How does Fitzgerald use Jazz of the 1920s to enhance his novel The Great Gatsby?
Ronald MacDonald <ronald@rmacd.com> Fri Mar 27 16:18:28 EST 2009
F Scott Fitzgerald was born in Minnesota, to the daughter of a millionaire. From his mother, Fitzgerald inherited the aspiration that any young American could achieve their dream through hard work. From his father, Fitzgerald inherited the propensity for failure (Reynolds 860). Fitzgerald married above his social standing, a Southerner by the name of Zelda Sayre, in 1920.
The Great Gatsby was set in the 1920s, a symbol of a nation of change for many, from a state of post-war nervousness and shock, to the path to a realisation of the American Dream. Like The Great Gatsby, the Fitzgeralds' existence during the 1920s was one of flair and extravagance, of excess spending, riotous parties, and the company of the elite. Writing in 1931, Fitzgerald described how the Jazz Age “bore him up, flattered him and gave him more money than he could dream of” – simply for his recollection and vigorous literary realisation of the “nervous energy stored up and unexpended in the War” (Jo Tate 64) in his literary output of short stories. Nick Carraway in The Great Gatsby also “participated in that delayed Teutonic migration known as the Great War,” claiming to have “came back restless” and resulting in his migration “East [to] learn the bond business]” (Fitzgerald 3) At one point, Fitzgerald could command figures of up to four thousand dollars per short story sold to the Saturday Evening Post, despite the Depression (Mangum 866). Their downfall however, proceeding the crash of 1929, was just as spectacular, indirectly resulting in the institutionalisation of Fitzgerald’s wife for depression and psychological instability. Fitzgerald meanwhile yielded to alcohol abuse (Reynolds 860).
Fitzgerald, in Gatsby, portrays the lives of the careless and restless rich, depicting Jay Gatsby as the personification of the American Dream, the self-made man whose aim to succeed is also a futile quest for the love of the shallow and spoiled Daisy Buchannan (Mangum 865).
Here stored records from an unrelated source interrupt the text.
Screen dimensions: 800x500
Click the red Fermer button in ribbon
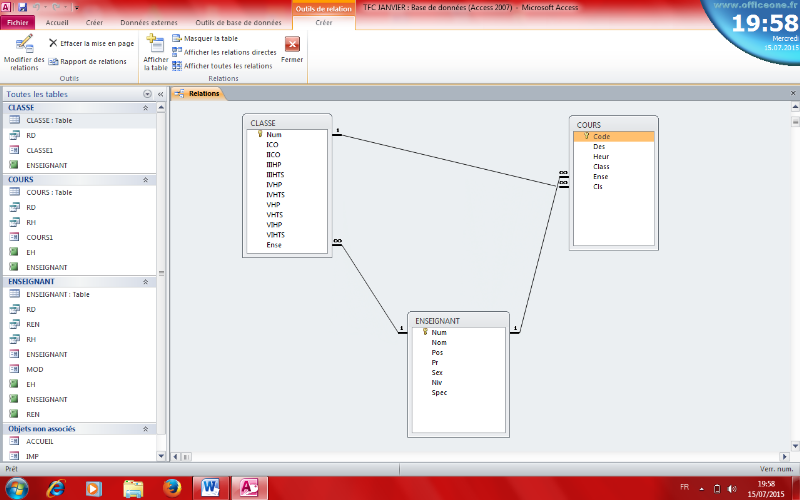pyautogui.click(x=292, y=44)
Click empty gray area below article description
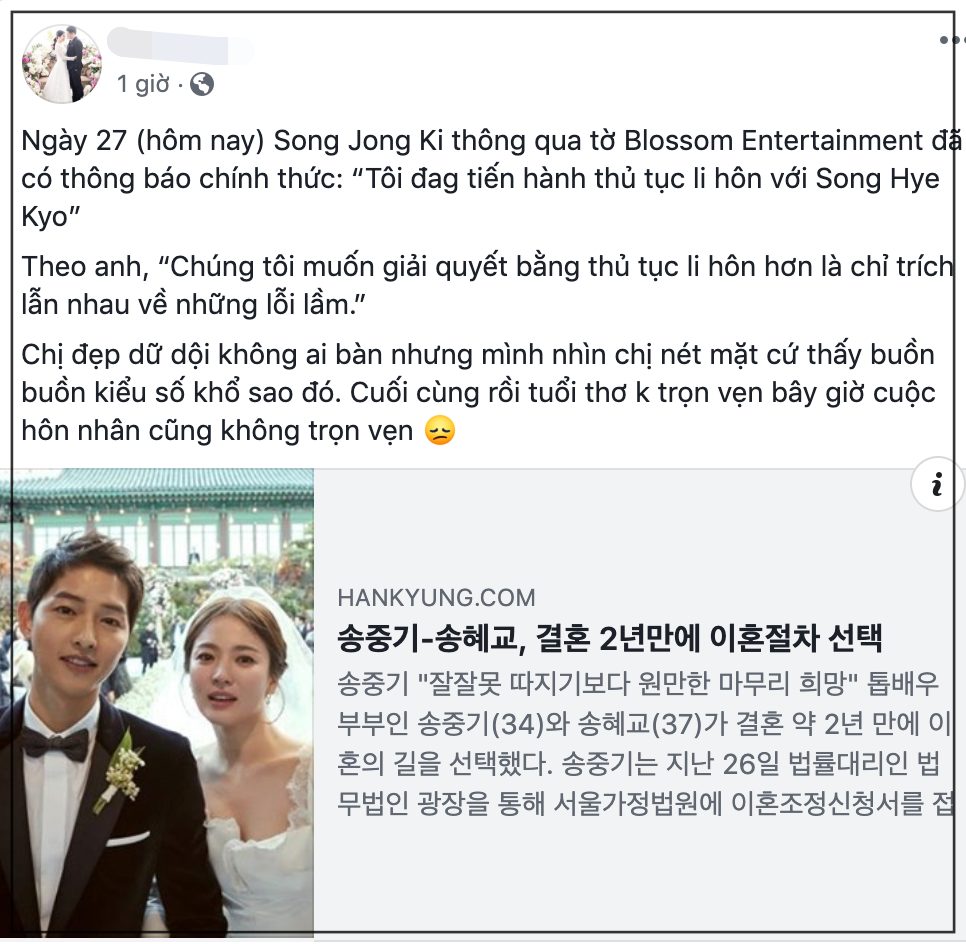The height and width of the screenshot is (944, 966). click(635, 878)
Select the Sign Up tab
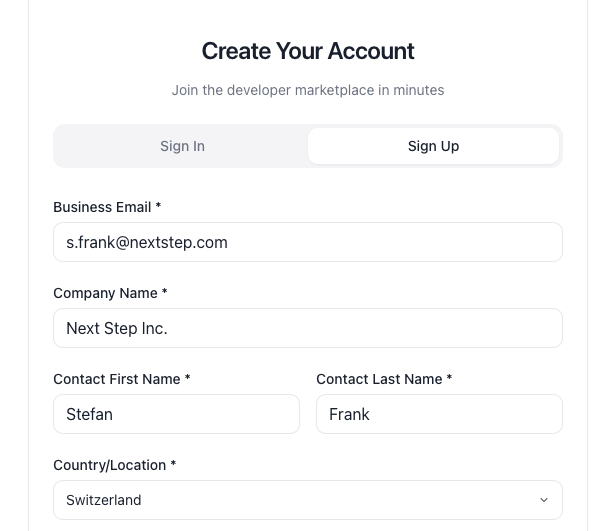This screenshot has width=614, height=531. click(x=433, y=146)
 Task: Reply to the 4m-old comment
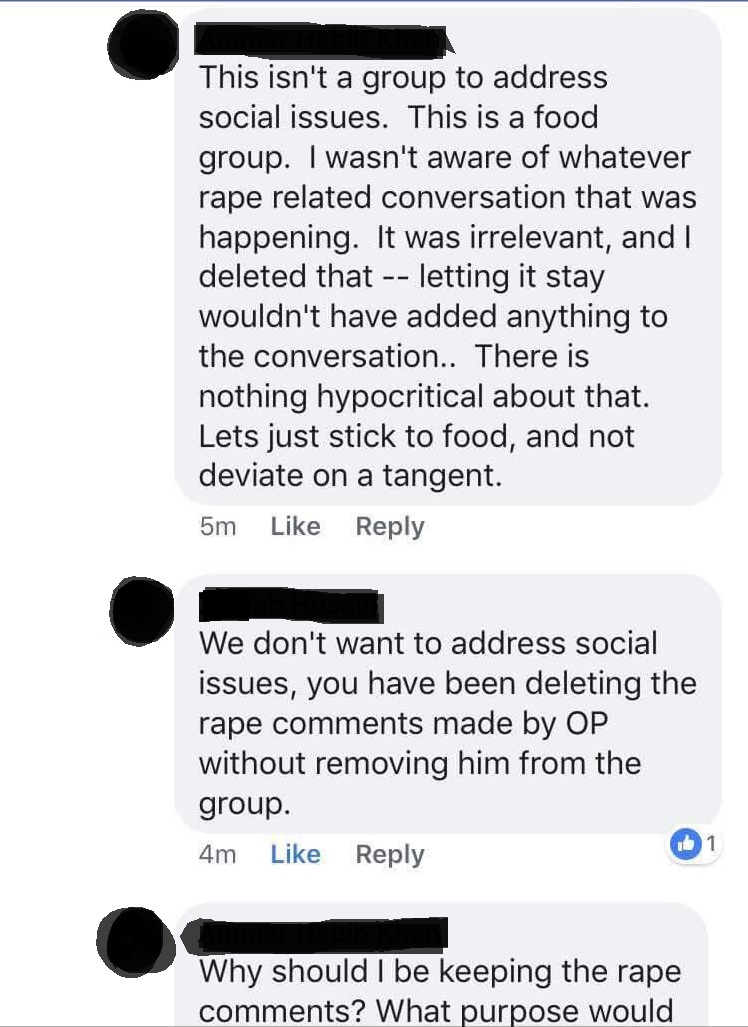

A parallel to Fitzgerald’s own existence during the 1920s can be revealed as he describes the scenes of parties, happening on a regular basis, at Gatsby’s mansion. Extravaganza and panache abound when Gatsby hosts parties that are so grand, Gatsby himself does not know half of the visitors; “sometimes they came and went without having met Gatsby at all…” (Fitzgerald 41). To add to the notion of Gatsby’s mindless squandering of money, Gatsby it is claimed by Nick, does not even invite most of his visitors, “a simplicity of heart that was its own ticket of admission” (Fitzgerald 41). Gatsby’s reputation relies upon, and is swept along by, abundant rumours regarding his background - “Somebody told me they thought he killed a man once” (Fitzgerald 44) - certainly not tamed by Gatsby’s own lack of honesty and profuse insincerity.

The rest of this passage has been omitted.